With this setting I would give the pod an initial 40 seconds of handicap before the first startup probe is invoked. Additionally, I gave the pod a maximum of 360 seconds to pass the startup probe (failureThreshold * periodSeconds). I added almost 2 minutes of handicap to the 5 minutes observed required for Keycloak startup. As mentioned at the beginning, a great thing about the startup probe is that as soon as the first one passes the check, a liveness probe takes over to check the health of the container. Thanks to that, it was safe for me to set up a ridiculously huge amount of time as a startup probe for the Spring Boot application. In case it spins up faster and passes the first startup probe, a liveness probe kicks in and takes over.

Another thing I did was to raise up the failure threshold for the liveness probe — from 1 to 3. I did that, so that in case there would be any temporary peak of usage of CPU by any of the pods hosted on the node, my application will not be a subject of restart after the first failed trial. That was basically my assumption of what happened during the night. There must have been a temporary resource usage peak on the node caused by other applications, resulting in a failed liveness probe of my containers.

4. I have redeployed all the applications and waited for the Google Monitoring uptime checks to do the job and inform me on a Slack channel in case any of the applications is a subject to failure. A few incidents occurred along the way, when the pod went down and was restarted, but thanks to the configuration of startup probe it had all the time need to restart properly.

Resources requests and limits

Of course, there were other things I have tried when dealing with the restart problems, but for the sake of brevity I have excluded from the main story.

It is worth mentioning, however, that there are many factors that come into play, when determining a successful, resilient Kubernetes deployments. For example, resources requests and limits assigned to the container. I have tampered with those as well. Especially the limits are quite tricky and need to be defined thoughtfully.
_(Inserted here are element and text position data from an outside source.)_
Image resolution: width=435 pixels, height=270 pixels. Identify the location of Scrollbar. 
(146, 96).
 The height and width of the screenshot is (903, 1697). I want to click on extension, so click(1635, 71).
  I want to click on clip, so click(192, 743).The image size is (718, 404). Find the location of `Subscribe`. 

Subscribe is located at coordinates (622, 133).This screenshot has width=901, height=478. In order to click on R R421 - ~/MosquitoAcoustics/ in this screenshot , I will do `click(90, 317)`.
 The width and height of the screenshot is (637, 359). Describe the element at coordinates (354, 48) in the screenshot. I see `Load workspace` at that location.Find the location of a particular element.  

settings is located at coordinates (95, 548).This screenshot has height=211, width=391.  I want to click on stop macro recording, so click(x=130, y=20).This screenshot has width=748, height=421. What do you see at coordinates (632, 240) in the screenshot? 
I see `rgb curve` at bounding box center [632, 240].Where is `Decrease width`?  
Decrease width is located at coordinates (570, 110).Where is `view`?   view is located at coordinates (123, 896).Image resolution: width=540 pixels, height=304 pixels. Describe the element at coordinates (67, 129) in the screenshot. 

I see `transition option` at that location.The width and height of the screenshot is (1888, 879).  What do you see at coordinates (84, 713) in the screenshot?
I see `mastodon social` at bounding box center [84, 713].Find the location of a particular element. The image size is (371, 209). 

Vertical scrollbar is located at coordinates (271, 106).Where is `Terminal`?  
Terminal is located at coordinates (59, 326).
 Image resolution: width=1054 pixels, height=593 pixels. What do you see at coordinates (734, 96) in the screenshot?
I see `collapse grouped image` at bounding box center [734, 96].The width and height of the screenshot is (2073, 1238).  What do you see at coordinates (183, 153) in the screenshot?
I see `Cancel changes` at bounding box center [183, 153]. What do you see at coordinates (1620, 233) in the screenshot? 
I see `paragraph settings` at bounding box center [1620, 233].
I could surely devote another article to those, but a few things You have to remember are:

  • CPU is treated as a resource that can be compressed — if You impose limits on the CPU usage and Your application starts reaching them, Kubernetes will throttle the container, thus causing the application to slow down. In the worst case scenario it can result in a failure of the liveness probe, consequently terminating the pod(or restarting if it is a part of deployment or stateful set);
  • memory is not a subject of compression and if the container exceeds assigned memory limit, the pod is terminated (or restarted if it is a part of deployment or stateful set);

Conclusions

Liveness and startup probes along with the resources’ requests and limits are fundamental tools to tune up our pods. It can also be used to squeeze out more of our nodes or enable us to decrease the amount of nodes in our cluster. Defining a proper settings for those, in some scenarios, is not an easy task though and requires patience, monitoring and adjusting after releasing. The story presented in the article described the potential consequences of doing it the wrong way. It has also presented some ways of debugging and dealing with such problems in case they arise.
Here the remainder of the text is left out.